• **LIST OF TASKS**
• a. Reproduce word for word the part of the thread on std::basic_const_iterator that opens with the words containing "auto d2 = it1" and closes with "n ) (cppref, source)".
• b. In the thread on std::basic_const_iterator, what does the first answer say writing it1 - it2 is equivalent to?

• **TEXT PROVIDED**
## Start

How does std::basic_const_iterator support `it1 - it2`

Question

Maybe it's a silly question, but I'm stuck on it now.

How does the following code work?

// g++ main.cpp -std=c++23

#include <iterator>

int main() {
    using It = std::basic_const_iterator<int*>;
    using CIt = std::basic_const_iterator<const int*>;

    It it1, it2;
    CIt cit;
    auto d1 = it1 - it2;  // ?
    auto d2 = it1 - cit;  // ?
}

From cppreference and GCC source, there is no operator - for two basic_const_iterators. The defined operator -s are:

• basic_const_iterator::operator-( const Sentinel& s ) (cppref, source)
• friend operator-( const Sentinel& s, const basic_const_iterator& i ) (cppref, source)
• friend operator-( const basic_const_iterator& i, difference_type n ) (cppref, source)

Could someone explain how it1 - it2 and it1 - cit would work? Thanks!

Answer 1

Could someone explain how it1 - it2 would work?

This is equivalent to writing it1.operator-(it2) which uses the overloaded operator- verison 1.

Note that this selected overload is a member function as can be seen from the omitted friend specifier in the declaration of operator- in the standard c++.

template< std::sized_sentinel_for<Iter> S >
constexpr difference_type operator-( const S& s ) const; (1)  (since C++23)

When we apply this to it1.operator-(it2), one possible instantiation will be:

long std::basic_const_iterator<int*>::operator-<std::basic_const_iterator<int*> >(std::basic_const_iterator<int*> const&) const;

Here Iter = std::basic_const_iterator<int*> , and difference_type = long

Answer 2

As many others have commented (thanks!), it1 - it2 calls it1.operator -(it2), or precisely:

template< std::sized_sentinel_for<Iter> S >
constexpr difference_type operator-( const S& s ) const;

cppreference

But still I wasn't satisfied because they didn't explain why. So I did a bit research myself.

## End

• **DATA EXCERPTS**

## Start

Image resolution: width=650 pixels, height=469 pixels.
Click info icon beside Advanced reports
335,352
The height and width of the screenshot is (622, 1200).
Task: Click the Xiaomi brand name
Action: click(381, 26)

## End

• **EXERCISE RESPONSES**
• a.
auto d2 = it1 - cit;  // ?
}

From cppreference and GCC source, there is no operator - for two basic_const_iterators. The defined operator -s are:

• basic_const_iterator::operator-( const Sentinel& s ) (cppref, source)
• friend operator-( const Sentinel& s, const basic_const_iterator& i ) (cppref, source)
• friend operator-( const basic_const_iterator& i, difference_type n ) (cppref, source)

• b. it1.operator-(it2)